» **EXTRACT PROVIDED**
* * *

Physical hydrogels with self-assembled nanostructures as drug delivery systems

Introduction: As an essential complement to chemically crosslinked hydrogels, drug delivery systems based on physical hydrogels with self-assembled nanostructures are gaining increasing attention, owing to potential advantages of reduced toxicity, convenience of in situ gel formation, stimuli-responsiveness, reversible sol-gel transition, and improved drug loading and delivery profiles. Areas covered: In this review, drug delivery systems based on physical hydrogels are discussed according to their self-assembled nanostructures, such as micelles, layer-by-layer constructs, supramolecular inclusion complexes, polyelectrolyte complexes and crystalline structures. The driving forces of the self-assembly include hydrophobic interaction, hydrogen bonding, electrostatic interaction, pi-pi stacking and weak van der Waals forces. Stimuli-responsive properties of physical hydrogels, including thermo-and pH-sensitivity, are considered with particular focus on self-assembled nanostructures. Expert opinion: Fabricating self-assembled nanostructures in drug delivery hydrogels, via physical interactions between polymer-polymer and polymer-drug, requires accurately controlled macro-or small molecular architecture and a comprehensive knowledge of the physicochemical properties of the therapeutics. A variety of nanostructures within hydrogels, with which pay-loads may interact, provide useful means to stabilize the drug form and control its release kinetics.

* * *

In the abstract on physical hydrogels for drug delivery, which two stimuli-responsive properties are considered? The material after this point comes from a separate source.

* * *

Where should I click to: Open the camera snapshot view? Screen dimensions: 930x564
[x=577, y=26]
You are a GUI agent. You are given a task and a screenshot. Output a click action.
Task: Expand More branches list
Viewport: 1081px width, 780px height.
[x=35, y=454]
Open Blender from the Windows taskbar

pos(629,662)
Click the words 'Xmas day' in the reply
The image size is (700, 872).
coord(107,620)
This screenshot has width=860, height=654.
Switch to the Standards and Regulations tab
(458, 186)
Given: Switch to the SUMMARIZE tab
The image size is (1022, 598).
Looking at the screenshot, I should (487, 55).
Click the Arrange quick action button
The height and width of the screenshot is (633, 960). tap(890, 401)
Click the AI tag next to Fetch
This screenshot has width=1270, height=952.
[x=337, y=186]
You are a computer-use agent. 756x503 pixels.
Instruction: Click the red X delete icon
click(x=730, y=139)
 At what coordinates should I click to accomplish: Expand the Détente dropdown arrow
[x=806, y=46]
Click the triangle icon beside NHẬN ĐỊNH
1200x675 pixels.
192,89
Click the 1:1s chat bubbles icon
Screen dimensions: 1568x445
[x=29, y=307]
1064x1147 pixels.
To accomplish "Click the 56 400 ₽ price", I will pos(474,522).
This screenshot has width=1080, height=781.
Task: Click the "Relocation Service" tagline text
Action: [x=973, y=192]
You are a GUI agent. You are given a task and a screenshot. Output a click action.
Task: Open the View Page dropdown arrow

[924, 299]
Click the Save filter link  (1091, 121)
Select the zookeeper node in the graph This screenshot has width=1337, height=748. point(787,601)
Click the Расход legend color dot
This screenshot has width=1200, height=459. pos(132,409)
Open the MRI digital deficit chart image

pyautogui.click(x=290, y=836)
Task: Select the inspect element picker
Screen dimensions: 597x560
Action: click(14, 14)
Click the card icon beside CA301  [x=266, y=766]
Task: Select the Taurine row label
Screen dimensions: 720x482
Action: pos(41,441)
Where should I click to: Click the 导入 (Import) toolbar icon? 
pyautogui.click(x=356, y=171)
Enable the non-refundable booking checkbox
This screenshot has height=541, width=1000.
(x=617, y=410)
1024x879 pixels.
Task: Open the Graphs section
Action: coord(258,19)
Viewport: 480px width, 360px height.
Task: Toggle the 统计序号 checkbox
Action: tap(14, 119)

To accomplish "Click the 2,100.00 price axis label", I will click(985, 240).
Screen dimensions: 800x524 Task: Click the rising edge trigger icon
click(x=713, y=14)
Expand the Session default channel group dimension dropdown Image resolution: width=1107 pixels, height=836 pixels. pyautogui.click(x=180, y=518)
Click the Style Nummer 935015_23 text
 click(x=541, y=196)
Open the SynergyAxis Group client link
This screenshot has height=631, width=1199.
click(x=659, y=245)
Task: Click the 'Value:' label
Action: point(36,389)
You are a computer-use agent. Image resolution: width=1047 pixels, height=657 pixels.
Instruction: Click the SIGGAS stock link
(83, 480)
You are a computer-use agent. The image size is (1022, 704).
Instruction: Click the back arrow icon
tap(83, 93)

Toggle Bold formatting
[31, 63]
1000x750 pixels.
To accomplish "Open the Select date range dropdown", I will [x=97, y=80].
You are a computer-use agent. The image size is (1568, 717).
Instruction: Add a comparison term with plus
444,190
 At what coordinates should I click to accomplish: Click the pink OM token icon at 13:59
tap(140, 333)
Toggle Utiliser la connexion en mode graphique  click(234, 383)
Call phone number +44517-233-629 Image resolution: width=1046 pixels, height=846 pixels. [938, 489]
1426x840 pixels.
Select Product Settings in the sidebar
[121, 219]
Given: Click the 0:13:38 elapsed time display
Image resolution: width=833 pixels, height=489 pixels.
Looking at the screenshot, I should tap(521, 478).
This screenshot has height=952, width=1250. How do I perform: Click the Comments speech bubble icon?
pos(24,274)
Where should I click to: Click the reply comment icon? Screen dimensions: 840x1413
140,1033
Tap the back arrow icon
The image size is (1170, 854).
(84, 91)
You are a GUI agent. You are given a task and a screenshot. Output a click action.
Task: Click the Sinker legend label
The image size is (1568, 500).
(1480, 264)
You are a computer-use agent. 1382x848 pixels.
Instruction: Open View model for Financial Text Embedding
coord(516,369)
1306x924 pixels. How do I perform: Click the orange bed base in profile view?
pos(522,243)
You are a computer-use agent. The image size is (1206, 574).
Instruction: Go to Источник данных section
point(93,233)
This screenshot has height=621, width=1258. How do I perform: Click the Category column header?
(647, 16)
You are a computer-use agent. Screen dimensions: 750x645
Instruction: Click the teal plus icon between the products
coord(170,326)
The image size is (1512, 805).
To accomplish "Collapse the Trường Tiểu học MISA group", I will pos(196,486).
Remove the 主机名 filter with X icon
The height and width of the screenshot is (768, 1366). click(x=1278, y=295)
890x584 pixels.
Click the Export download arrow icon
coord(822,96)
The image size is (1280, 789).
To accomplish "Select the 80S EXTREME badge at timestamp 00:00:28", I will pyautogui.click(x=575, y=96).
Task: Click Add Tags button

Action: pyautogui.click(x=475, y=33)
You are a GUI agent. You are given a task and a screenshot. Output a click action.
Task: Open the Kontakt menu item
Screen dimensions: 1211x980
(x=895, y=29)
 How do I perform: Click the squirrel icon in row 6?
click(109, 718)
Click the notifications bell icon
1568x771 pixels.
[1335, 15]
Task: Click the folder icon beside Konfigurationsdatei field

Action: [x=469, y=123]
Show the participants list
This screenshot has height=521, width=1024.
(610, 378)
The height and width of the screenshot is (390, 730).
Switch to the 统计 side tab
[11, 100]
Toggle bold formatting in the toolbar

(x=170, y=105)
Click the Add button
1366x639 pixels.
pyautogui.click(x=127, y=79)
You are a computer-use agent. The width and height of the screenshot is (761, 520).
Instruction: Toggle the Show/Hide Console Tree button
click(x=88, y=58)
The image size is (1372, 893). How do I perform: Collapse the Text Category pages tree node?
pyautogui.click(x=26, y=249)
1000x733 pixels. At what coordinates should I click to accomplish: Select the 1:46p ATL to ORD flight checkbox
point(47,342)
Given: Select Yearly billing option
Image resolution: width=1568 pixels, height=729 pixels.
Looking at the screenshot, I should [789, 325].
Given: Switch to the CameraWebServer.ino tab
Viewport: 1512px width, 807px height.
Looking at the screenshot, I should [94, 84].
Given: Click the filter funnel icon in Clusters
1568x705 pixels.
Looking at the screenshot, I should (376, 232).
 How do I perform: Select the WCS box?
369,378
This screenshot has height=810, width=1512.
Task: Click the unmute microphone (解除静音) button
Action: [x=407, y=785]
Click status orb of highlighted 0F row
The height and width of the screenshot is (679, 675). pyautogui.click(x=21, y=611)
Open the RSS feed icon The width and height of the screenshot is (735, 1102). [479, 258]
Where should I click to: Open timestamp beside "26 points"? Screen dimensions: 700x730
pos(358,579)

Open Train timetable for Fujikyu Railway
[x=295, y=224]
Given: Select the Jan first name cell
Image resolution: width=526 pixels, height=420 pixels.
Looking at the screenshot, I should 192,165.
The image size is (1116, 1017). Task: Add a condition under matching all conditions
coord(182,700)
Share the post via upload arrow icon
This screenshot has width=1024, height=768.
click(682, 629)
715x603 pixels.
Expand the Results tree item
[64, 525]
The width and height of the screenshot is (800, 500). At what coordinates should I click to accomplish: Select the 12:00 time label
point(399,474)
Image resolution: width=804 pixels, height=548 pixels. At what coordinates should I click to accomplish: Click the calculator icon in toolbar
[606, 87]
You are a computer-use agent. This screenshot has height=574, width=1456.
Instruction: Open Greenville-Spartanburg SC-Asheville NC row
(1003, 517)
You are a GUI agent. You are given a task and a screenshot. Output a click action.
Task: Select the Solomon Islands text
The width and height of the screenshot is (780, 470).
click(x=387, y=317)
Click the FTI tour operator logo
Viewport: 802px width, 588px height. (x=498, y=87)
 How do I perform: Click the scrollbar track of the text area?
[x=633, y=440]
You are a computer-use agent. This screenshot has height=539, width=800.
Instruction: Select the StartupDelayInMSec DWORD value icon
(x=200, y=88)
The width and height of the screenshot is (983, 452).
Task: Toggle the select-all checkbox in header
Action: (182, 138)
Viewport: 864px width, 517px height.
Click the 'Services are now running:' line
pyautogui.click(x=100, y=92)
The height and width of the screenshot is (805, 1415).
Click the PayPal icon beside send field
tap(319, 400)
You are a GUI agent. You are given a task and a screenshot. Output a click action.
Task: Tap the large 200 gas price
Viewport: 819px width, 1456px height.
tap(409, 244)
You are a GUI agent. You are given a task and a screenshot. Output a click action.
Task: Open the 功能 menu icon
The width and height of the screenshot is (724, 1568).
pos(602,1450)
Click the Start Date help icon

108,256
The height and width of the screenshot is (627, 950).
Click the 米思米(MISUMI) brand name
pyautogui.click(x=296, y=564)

* * *

» **RESPONSE AREA**
Thermo-sensitivity and pH-sensitivity.